Nirk était furieux, gesticulait férocement et tous ses interlocuteurs n’osaient faire le moindre mouvement : tous craignaient de devenir la cible de sa colère. Même Fléchère qui le côtoyait régulièrement n’osait dire le moindre mot. En vingt ans, elle l’avait rarement vu aussi mécontent. Même lorsque les chevaliers étaient devenus maitres de Richetère, il avait accepté les choses avec juste grincement de dents. La situation devait être pire qu’elle le croyait… Dans une pièce cachée de la plupart, l’homme grisonnant avait assemblé une vingtaine de Traqueurs. Chacun avec son style, il aurait été difficile de leur trouver un point commun à l’exception du regard : il y avait toujours une dureté dans celui-ci, le froid de quelqu’un qui sait qu’il risque de commettre l’irréparable à n’importe quel moment. La pièce n’avait pas de fenêtre, seulement éclairée par une torche, et une seule table, à l’allure de bureau en ce jour, trônait dans la pièce.

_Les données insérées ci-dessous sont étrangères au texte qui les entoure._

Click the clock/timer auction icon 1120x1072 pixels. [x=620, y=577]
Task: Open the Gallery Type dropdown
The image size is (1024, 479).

- Fléchère! Interloqua Nirk soudainement. As-tu trouvé quelque chose de nouveau?

Il y avait quelques jours, c’était Fléchère qui avait découvert l’attaque sur le Prince, mais elle n’avait pas de bonnes nouvelles pour son supérieur :

- Malheureusement, non, Maitre. Toutes les crapules de la cité se cachent, se taisent et disparaissent. On pourrait pratiquement assumer que quelqu’un fait le ménage dans la ville.

- Par rapport à nos informateurs habituels? demanda l’homme grisonnant.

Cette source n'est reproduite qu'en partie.